As an observation, most people don't necessarily know a lot about battery storage and the factors that go into to making it successful, but they have a very good sense that it will dominate the future of energy for years to come. The one piece that everyone seems to agree about, is the need and desire to find projects that are "bank-able". This term "bank-able", keeps coming up over and over as repeated theme as you dig deeper into what key factors are necessary to make projects succeed.

As the discussion around energy storage evolves, there are two main recurring themes that I have observed. One is a focus that was less on the specific manufacturer or storage technology and more on the software that helps the technology fully and actively interact with the grid. Specifically, the increased value of taking into consideration every individual opportunity for cost savings and value stacking. (Ex: Coincident Peak Demand, Non-Coincident Peak Demand, Peak Shaving, Demand Response Programs, etc.) In a conversation with Malcolm Smith at Sustaine (a group that provides energy asset optimization and planning software to campus environments), Malcolm explained that the need for more predictive and active software is evident. "Some groups are chasing the peaks and they are saving a fair amount, but there is a lot of juice left to squeeze." He explained that this A.I. enabled software is providing actionable plans that are helping clients realize more savings than ever before. It seems that others in the industry agree and that the need for the integration software is critical, and everyone is looking for more than just production output or B.M.S. data. What is needed is true predictive energy asset optimization and load management, software that integrates real time data like weather patterns, utility tariff and rate structures, asset readiness, etc.

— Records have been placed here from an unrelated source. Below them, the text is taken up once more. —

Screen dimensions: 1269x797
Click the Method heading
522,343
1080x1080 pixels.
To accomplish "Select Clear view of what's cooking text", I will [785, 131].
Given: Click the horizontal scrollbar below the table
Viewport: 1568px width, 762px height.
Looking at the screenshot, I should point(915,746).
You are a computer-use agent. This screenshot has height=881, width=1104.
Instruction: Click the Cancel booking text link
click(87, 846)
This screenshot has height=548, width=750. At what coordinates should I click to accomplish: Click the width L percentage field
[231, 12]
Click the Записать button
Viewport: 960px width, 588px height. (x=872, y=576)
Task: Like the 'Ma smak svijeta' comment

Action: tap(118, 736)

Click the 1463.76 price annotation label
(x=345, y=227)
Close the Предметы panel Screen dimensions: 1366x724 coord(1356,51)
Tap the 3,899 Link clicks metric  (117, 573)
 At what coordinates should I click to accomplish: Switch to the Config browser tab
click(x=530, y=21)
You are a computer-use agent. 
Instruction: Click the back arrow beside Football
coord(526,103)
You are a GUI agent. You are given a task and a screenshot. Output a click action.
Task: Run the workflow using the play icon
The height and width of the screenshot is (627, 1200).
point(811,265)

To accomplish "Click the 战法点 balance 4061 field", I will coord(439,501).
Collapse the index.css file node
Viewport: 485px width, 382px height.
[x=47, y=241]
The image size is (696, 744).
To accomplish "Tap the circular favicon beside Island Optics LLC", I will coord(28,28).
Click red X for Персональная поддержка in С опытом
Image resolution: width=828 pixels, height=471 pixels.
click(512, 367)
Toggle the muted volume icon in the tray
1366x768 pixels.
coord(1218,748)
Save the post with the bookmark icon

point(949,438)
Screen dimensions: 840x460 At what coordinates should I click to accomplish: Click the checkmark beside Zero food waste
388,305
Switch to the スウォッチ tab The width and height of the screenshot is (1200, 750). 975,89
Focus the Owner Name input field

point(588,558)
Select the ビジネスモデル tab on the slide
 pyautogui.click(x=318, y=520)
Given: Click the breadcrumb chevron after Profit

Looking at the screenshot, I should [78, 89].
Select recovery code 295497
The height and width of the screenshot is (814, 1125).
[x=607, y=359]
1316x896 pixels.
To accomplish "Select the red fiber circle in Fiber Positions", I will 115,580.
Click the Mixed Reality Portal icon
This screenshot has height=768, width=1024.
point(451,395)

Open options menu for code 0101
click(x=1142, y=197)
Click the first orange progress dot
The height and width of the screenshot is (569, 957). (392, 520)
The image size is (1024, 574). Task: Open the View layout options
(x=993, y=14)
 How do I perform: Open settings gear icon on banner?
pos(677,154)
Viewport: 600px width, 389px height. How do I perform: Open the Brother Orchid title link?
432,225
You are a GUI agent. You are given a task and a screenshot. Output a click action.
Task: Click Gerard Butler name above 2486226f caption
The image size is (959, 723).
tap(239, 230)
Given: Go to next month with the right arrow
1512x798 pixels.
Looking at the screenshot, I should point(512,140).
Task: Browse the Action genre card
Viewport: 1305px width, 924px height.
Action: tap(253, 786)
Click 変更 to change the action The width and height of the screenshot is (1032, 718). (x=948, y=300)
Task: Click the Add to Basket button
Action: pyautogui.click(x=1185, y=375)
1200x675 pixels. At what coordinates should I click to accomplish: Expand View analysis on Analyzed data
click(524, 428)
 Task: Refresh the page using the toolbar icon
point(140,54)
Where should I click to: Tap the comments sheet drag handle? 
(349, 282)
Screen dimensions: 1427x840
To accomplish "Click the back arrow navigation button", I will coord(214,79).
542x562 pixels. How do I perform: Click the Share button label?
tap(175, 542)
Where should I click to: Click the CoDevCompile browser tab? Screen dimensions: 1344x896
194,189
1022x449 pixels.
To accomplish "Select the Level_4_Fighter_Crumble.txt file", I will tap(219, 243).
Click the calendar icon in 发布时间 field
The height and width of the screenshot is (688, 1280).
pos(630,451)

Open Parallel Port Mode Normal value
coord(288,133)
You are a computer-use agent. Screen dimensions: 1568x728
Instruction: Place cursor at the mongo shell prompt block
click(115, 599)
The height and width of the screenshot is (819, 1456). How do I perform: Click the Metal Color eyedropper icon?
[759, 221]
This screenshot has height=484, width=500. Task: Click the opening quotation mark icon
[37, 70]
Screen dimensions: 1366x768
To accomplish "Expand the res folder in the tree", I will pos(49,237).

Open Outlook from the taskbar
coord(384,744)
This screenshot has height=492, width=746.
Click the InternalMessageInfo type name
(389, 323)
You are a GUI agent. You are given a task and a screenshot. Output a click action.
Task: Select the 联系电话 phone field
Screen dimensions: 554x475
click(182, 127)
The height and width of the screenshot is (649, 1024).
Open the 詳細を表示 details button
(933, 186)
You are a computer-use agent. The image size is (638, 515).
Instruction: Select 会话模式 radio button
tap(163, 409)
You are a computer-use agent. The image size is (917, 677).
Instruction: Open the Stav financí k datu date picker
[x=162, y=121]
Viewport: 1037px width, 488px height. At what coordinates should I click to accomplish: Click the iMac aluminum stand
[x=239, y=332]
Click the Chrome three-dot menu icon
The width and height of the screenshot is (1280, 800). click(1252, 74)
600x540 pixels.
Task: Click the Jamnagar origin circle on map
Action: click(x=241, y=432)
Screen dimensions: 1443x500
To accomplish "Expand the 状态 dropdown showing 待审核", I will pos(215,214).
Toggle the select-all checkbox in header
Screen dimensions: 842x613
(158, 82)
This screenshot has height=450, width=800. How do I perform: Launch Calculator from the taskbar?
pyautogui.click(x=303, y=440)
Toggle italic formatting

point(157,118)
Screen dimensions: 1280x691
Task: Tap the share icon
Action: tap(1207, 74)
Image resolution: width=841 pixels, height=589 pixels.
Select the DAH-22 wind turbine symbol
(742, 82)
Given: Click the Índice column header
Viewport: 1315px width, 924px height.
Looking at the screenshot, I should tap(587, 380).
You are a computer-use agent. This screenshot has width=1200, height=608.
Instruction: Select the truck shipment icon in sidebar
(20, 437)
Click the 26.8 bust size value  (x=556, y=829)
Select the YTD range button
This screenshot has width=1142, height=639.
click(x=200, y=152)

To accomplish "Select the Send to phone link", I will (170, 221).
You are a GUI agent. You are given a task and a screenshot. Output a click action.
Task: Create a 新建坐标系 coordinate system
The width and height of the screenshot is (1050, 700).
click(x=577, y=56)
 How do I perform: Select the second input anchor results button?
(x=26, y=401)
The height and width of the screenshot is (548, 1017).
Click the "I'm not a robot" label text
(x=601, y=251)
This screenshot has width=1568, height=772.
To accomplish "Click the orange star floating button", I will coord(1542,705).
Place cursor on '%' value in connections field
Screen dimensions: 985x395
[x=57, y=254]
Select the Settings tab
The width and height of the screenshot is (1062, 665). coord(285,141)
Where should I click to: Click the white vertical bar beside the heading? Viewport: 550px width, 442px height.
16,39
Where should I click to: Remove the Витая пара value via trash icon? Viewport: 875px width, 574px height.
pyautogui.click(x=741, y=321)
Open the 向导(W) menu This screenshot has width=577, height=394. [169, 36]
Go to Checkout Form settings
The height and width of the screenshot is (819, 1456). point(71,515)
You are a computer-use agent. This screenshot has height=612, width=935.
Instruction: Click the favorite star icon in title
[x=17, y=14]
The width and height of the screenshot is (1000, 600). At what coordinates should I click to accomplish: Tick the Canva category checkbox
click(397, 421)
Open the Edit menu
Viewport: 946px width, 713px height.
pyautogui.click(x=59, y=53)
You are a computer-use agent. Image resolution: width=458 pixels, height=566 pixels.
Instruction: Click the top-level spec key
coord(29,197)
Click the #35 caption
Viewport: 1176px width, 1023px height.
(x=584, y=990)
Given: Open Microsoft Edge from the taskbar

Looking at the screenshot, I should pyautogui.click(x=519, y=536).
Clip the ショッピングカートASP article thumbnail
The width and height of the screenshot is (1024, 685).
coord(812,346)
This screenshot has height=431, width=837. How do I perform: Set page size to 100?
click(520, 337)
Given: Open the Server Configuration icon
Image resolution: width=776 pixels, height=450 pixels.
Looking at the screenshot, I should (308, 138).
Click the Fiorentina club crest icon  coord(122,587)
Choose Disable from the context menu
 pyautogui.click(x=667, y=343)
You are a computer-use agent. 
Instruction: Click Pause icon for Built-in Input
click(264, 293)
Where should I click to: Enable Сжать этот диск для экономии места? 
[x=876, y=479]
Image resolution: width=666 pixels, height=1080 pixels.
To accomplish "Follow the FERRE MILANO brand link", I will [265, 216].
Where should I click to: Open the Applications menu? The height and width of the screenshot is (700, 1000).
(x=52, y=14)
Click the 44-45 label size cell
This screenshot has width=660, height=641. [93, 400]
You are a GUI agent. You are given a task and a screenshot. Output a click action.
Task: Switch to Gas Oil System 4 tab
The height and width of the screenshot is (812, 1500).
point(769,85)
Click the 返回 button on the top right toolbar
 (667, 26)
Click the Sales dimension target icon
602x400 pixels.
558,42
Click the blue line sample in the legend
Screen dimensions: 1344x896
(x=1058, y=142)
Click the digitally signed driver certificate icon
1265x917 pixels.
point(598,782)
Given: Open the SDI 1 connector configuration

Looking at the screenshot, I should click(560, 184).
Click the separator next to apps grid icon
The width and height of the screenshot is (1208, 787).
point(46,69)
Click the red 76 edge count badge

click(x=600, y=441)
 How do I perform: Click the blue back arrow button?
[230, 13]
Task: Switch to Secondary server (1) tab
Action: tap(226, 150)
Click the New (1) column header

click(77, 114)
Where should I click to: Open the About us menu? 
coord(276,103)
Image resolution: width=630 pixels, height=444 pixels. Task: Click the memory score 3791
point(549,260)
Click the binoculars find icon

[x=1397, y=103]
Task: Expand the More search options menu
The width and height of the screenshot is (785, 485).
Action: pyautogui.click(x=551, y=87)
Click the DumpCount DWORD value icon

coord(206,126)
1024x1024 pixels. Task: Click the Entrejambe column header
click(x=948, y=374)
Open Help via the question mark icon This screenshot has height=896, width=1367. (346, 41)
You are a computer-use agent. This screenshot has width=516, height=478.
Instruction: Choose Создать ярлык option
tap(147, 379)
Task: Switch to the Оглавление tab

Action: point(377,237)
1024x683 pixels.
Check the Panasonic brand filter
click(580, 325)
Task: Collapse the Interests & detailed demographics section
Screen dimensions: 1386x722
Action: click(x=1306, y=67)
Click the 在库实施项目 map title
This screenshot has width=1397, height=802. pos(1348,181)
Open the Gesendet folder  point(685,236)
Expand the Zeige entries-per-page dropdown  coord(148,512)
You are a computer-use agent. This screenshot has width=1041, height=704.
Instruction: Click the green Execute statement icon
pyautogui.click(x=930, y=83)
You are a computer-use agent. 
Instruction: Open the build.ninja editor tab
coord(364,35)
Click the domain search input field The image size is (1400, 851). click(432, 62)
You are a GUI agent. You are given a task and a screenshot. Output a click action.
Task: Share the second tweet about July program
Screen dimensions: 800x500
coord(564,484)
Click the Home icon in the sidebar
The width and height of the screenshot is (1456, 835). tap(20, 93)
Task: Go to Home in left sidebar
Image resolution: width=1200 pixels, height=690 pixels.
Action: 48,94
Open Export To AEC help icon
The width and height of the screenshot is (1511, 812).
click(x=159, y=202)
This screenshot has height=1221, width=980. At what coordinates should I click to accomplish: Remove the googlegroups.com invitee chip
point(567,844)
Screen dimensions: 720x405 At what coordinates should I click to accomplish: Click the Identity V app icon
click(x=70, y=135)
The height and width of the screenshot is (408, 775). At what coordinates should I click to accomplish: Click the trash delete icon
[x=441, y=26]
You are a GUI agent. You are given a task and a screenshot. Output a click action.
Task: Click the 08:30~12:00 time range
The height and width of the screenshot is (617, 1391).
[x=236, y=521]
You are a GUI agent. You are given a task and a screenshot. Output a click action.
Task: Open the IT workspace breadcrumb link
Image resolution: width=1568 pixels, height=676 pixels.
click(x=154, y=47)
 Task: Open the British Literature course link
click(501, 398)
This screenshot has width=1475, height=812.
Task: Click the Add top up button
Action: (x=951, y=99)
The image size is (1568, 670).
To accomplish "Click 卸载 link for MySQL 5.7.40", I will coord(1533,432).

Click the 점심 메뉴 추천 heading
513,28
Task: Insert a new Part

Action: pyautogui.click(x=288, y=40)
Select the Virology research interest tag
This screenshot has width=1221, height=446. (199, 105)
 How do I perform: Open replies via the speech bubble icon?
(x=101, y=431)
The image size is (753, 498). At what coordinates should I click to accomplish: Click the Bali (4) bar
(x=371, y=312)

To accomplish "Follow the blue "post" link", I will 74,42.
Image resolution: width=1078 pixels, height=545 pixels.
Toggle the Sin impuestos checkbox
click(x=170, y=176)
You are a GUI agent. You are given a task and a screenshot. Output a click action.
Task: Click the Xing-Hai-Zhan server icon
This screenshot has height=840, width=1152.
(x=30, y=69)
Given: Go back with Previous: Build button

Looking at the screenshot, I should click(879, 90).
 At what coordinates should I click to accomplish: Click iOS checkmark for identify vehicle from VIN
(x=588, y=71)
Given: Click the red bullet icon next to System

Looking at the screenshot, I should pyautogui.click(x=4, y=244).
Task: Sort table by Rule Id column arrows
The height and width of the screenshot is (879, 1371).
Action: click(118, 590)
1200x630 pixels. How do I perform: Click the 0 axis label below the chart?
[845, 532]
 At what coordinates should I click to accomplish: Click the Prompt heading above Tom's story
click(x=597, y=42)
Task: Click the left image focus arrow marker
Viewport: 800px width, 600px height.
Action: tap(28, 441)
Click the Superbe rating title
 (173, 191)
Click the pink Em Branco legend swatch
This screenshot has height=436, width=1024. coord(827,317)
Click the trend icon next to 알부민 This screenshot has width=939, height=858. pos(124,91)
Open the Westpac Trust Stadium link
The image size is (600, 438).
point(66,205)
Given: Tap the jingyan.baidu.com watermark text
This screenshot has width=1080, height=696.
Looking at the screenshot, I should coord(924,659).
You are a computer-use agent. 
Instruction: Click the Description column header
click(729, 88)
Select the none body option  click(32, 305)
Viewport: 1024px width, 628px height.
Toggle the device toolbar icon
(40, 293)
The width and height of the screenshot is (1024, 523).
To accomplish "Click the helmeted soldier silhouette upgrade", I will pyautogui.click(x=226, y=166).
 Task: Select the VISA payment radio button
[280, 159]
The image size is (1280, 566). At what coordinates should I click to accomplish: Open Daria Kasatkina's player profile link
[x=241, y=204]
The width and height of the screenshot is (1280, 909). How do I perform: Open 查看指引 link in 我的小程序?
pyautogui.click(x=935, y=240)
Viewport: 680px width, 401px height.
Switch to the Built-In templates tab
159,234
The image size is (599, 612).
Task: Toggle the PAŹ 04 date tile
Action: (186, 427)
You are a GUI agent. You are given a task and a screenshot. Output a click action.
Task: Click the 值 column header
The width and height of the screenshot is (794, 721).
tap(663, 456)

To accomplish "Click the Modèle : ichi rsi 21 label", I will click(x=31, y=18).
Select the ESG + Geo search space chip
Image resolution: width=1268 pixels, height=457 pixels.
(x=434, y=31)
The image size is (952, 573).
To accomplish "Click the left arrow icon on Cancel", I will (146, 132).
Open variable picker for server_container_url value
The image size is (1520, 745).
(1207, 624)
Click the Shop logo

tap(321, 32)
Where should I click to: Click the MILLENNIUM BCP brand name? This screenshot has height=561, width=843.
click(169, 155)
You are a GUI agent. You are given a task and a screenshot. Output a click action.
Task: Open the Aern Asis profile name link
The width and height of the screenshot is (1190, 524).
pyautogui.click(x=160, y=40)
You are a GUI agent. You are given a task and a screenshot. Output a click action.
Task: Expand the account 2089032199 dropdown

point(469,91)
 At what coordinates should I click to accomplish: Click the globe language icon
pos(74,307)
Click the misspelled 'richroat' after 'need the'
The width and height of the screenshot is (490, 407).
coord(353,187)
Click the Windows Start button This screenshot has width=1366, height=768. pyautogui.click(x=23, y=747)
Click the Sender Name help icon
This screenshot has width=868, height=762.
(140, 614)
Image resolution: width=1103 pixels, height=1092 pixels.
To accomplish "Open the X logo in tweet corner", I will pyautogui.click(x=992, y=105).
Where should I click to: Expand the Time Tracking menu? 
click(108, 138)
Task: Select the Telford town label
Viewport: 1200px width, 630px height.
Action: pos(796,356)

The second piece that really stands out is that everything that is happening in this sector, and all the actions taken by those that are deeply involved and knowledgeable about this industry, seem to have the end goal of increasing consumer confidence. To elaborate, the reason that there is still so much unclarity surrounding battery storage is because everyone is waiting for systems to prove themselves. New technology and software is being introduced on a regular basis that is potentially much better for the industry but developers tend to favor the tried and true tech and systems that have the longest tenure and largest installed base. Senior utility officials, top decision makers at C&I facilities (including small and large end-user customers) and even some developers and installers are still hesitant because they need to see more data that shows specific successes in real projects, before they aggressively move forward with some of the newer options. 

That being said, there are clearly leading indicators that are being developed on the policy & program side that would show that there is enough support for this newer emerging tech, including a financial push from the regulators, to support advancing these technologies and strategies. (Ex. $250 million of funding for battery storage industry in NY.)

Many experts from the northeast feel that because battery storage is relatively new to the region, there remains a lot of unclear information. Lucy Fan at Peak Power (a group that is working on driving expansion of storage solutions) made a comment at a recent energy storage panel discussion that "cycling costs were really high and that because the market has allowed low cycling for so long, this has stalled the progression of battery technology".  She went on to clarify this statement and said "current battery costs are still high and cycle schedules are low, creating high marginal cycle costs, which limit the value streams it makes sense to pursue; there is still much room for improvement." Several of the panelists in this conversation suggested that having the regulatory market firmly in place would go a long way to stabilize customer and financier confidence. There is also a challenge in the industry where it is difficult (but extremely important) to isolate revenue streams from different energy assets at a facility. Depending on the size of the facility or campus of buildings, there are usually multiple energy generating assets and it is hard to allocate the financial benefits appropriately.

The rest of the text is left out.